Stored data
-------
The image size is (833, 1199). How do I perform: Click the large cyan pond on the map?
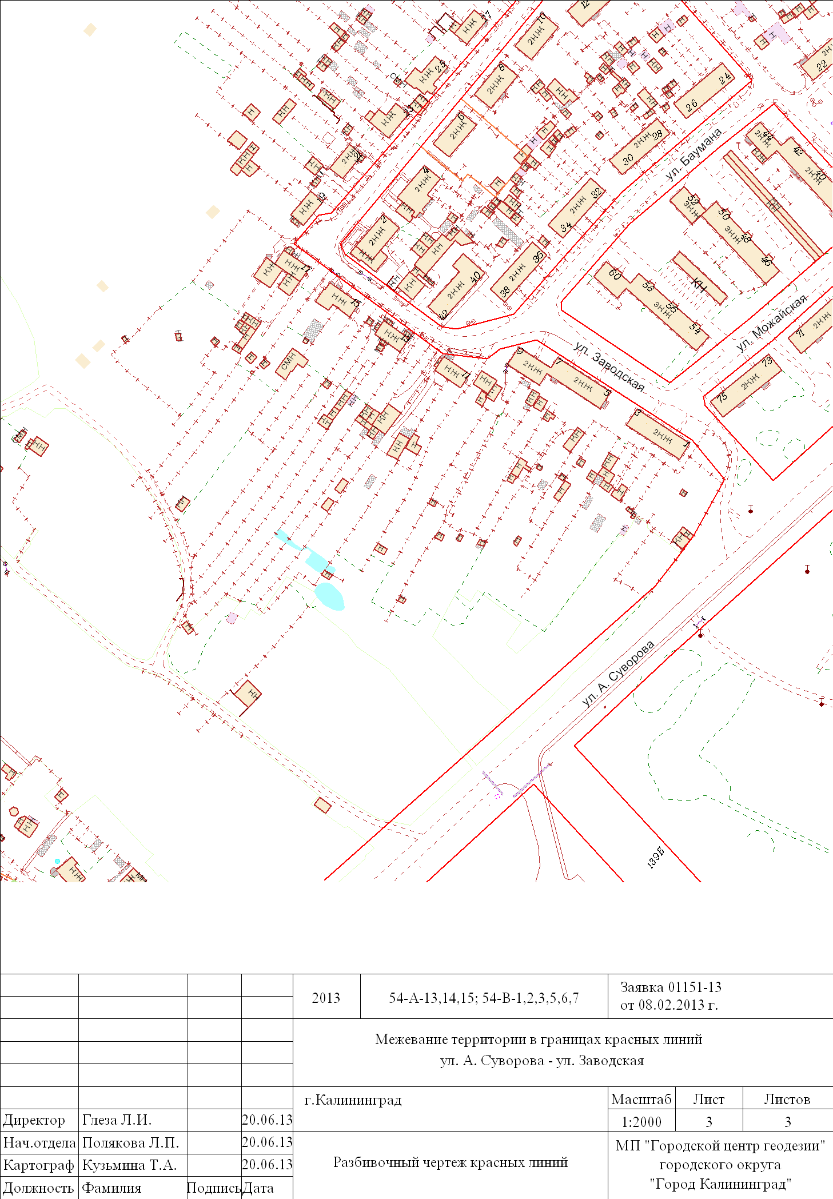(329, 596)
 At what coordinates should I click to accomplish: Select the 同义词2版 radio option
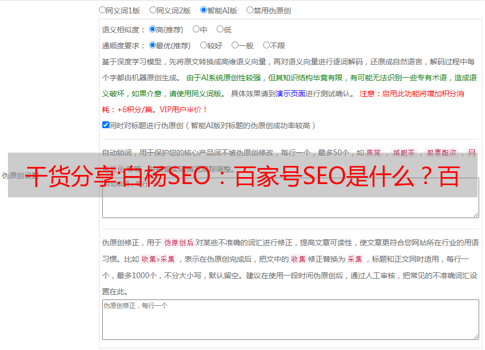tap(153, 10)
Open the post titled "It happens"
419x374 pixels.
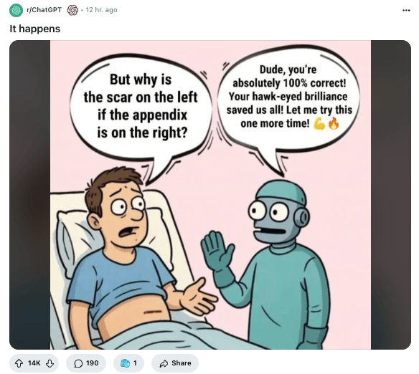pyautogui.click(x=35, y=29)
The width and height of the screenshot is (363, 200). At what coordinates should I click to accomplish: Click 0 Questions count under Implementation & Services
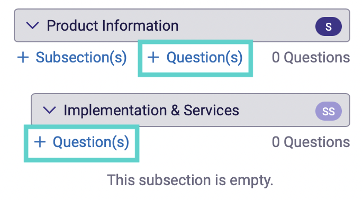coord(311,142)
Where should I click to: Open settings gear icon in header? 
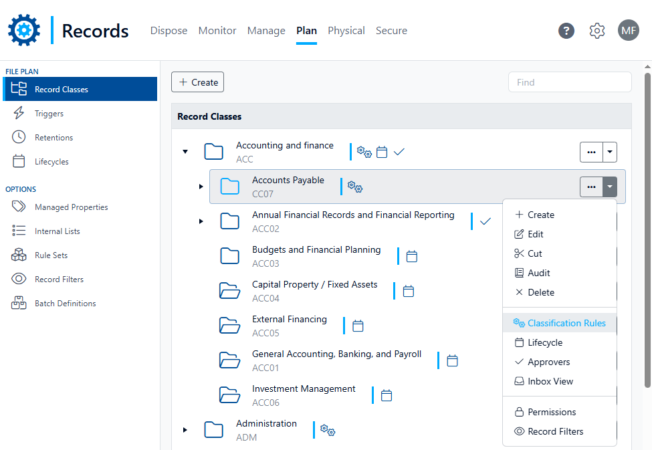pyautogui.click(x=597, y=31)
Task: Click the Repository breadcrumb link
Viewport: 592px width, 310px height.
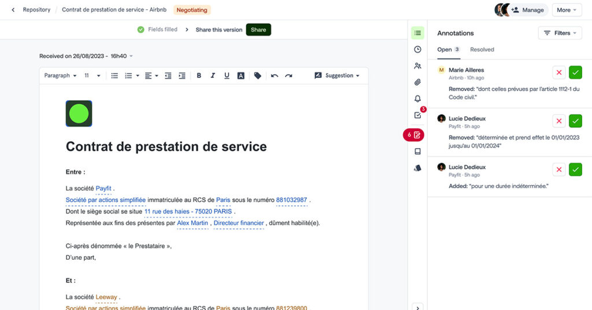Action: pyautogui.click(x=36, y=10)
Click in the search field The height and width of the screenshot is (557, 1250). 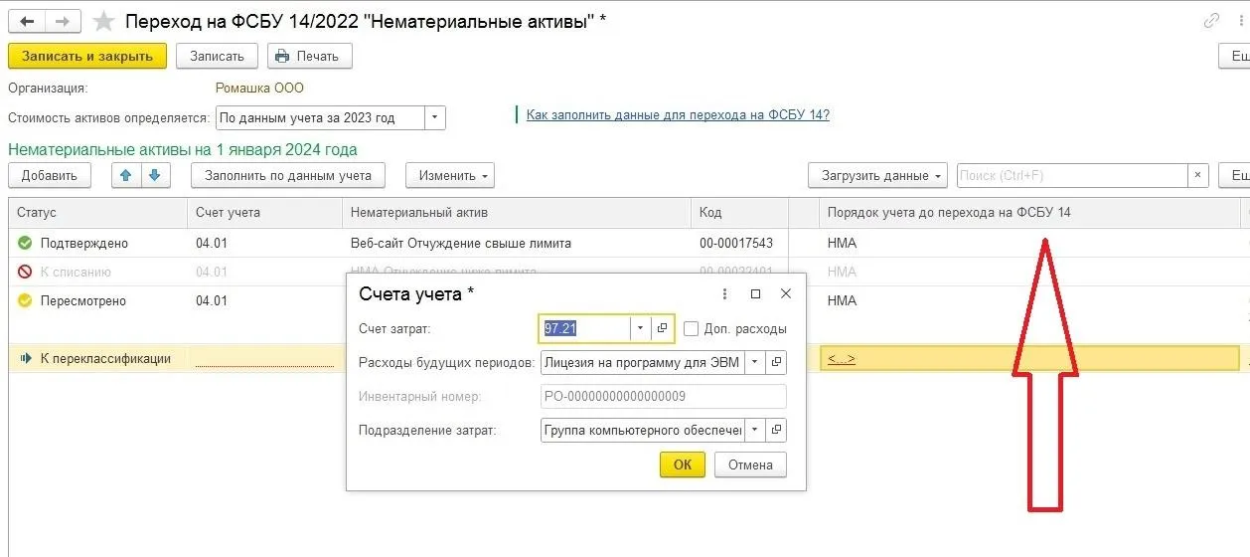click(1071, 176)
-------
TASK INSTRUCTIONS » Exercise for the records above: copy only the lines from the one with "The width and" to the one with "Task: Click the Repository breadcrumb link", both ends kept, and drop the pictures.

SOLUTION FOR THIS TASK »
The width and height of the screenshot is (363, 200). At what coordinates should I click to accomplish: Click 0 Questions count under Implementation & Services
coord(311,142)
Where should I click to: Open settings gear icon in header? 
pyautogui.click(x=597, y=31)
Task: Click the Repository breadcrumb link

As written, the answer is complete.